WORK ORDER: Give the entries again, precisely as they were written.

################

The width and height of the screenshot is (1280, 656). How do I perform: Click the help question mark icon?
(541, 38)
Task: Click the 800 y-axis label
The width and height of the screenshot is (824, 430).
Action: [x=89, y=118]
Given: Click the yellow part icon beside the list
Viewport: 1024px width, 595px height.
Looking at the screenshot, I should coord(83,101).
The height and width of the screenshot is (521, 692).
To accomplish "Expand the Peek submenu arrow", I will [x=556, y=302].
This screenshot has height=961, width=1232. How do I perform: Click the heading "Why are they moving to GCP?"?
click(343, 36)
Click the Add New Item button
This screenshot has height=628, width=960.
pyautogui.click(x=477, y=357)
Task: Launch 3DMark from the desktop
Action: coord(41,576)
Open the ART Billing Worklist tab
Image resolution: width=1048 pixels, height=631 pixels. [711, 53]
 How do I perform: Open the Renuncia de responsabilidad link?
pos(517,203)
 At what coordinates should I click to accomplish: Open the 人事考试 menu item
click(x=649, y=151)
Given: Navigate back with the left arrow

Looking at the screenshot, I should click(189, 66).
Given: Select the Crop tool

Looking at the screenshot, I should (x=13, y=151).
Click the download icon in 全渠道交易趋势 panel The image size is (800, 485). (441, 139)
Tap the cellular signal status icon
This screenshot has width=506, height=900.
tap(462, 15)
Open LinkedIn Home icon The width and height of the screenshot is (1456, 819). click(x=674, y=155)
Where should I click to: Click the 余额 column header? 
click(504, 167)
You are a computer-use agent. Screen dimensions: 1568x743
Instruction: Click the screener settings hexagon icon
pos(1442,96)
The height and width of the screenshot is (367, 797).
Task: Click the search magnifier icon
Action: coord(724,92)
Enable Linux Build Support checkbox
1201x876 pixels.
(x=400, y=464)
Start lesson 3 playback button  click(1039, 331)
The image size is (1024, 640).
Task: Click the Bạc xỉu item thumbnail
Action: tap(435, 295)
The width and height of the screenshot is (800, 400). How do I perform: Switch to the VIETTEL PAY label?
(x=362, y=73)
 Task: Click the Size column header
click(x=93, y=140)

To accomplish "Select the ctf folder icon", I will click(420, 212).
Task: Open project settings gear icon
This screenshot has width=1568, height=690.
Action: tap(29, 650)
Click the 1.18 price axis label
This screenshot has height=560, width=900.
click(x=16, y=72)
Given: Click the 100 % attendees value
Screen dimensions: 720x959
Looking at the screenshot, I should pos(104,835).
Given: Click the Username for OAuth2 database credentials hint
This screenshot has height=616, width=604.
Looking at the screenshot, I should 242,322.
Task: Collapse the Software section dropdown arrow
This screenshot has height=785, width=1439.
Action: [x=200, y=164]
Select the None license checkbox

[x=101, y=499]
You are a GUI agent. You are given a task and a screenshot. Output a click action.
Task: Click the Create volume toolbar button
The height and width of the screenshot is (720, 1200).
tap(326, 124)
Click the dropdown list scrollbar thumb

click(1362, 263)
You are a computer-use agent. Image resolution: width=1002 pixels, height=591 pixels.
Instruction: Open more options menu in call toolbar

################

RESULT OF THE EXERCISE:
The width and height of the screenshot is (1280, 656). How do I perform: Click the help question mark icon?
(541, 38)
Task: Click the 800 y-axis label
The width and height of the screenshot is (824, 430).
Action: [x=89, y=118]
Given: Click the yellow part icon beside the list
Viewport: 1024px width, 595px height.
Looking at the screenshot, I should coord(83,101).
The height and width of the screenshot is (521, 692).
To accomplish "Expand the Peek submenu arrow", I will [x=556, y=302].
This screenshot has height=961, width=1232. How do I perform: Click the heading "Why are they moving to GCP?"?
click(343, 36)
Click the Add New Item button
This screenshot has height=628, width=960.
pyautogui.click(x=477, y=357)
Task: Launch 3DMark from the desktop
Action: coord(41,576)
Open the ART Billing Worklist tab
Image resolution: width=1048 pixels, height=631 pixels. [711, 53]
 How do I perform: Open the Renuncia de responsabilidad link?
pos(517,203)
 At what coordinates should I click to accomplish: Open the 人事考试 menu item
click(x=649, y=151)
Given: Navigate back with the left arrow

Looking at the screenshot, I should click(189, 66).
Given: Select the Crop tool

Looking at the screenshot, I should (x=13, y=151).
Click the download icon in 全渠道交易趋势 panel The image size is (800, 485). (441, 139)
Tap the cellular signal status icon
This screenshot has width=506, height=900.
tap(462, 15)
Open LinkedIn Home icon The width and height of the screenshot is (1456, 819). click(x=674, y=155)
Where should I click to: Click the 余额 column header? 
click(504, 167)
You are a computer-use agent. Screen dimensions: 1568x743
Instruction: Click the screener settings hexagon icon
pos(1442,96)
The height and width of the screenshot is (367, 797).
Task: Click the search magnifier icon
Action: coord(724,92)
Enable Linux Build Support checkbox
1201x876 pixels.
(x=400, y=464)
Start lesson 3 playback button  click(1039, 331)
The image size is (1024, 640).
Task: Click the Bạc xỉu item thumbnail
Action: tap(435, 295)
The width and height of the screenshot is (800, 400). How do I perform: Switch to the VIETTEL PAY label?
(x=362, y=73)
 Task: Click the Size column header
click(x=93, y=140)

To accomplish "Select the ctf folder icon", I will click(420, 212).
Task: Open project settings gear icon
This screenshot has width=1568, height=690.
Action: tap(29, 650)
Click the 1.18 price axis label
This screenshot has height=560, width=900.
click(x=16, y=72)
Given: Click the 100 % attendees value
Screen dimensions: 720x959
Looking at the screenshot, I should pos(104,835).
Given: Click the Username for OAuth2 database credentials hint
This screenshot has height=616, width=604.
Looking at the screenshot, I should 242,322.
Task: Collapse the Software section dropdown arrow
This screenshot has height=785, width=1439.
Action: [x=200, y=164]
Select the None license checkbox

[x=101, y=499]
You are a GUI agent. You are given a task and a screenshot. Output a click action.
Task: Click the Create volume toolbar button
The height and width of the screenshot is (720, 1200).
tap(326, 124)
Click the dropdown list scrollbar thumb

click(1362, 263)
You are a computer-use agent. Image resolution: width=1002 pixels, height=591 pixels.
Instruction: Open more options menu in call toolbar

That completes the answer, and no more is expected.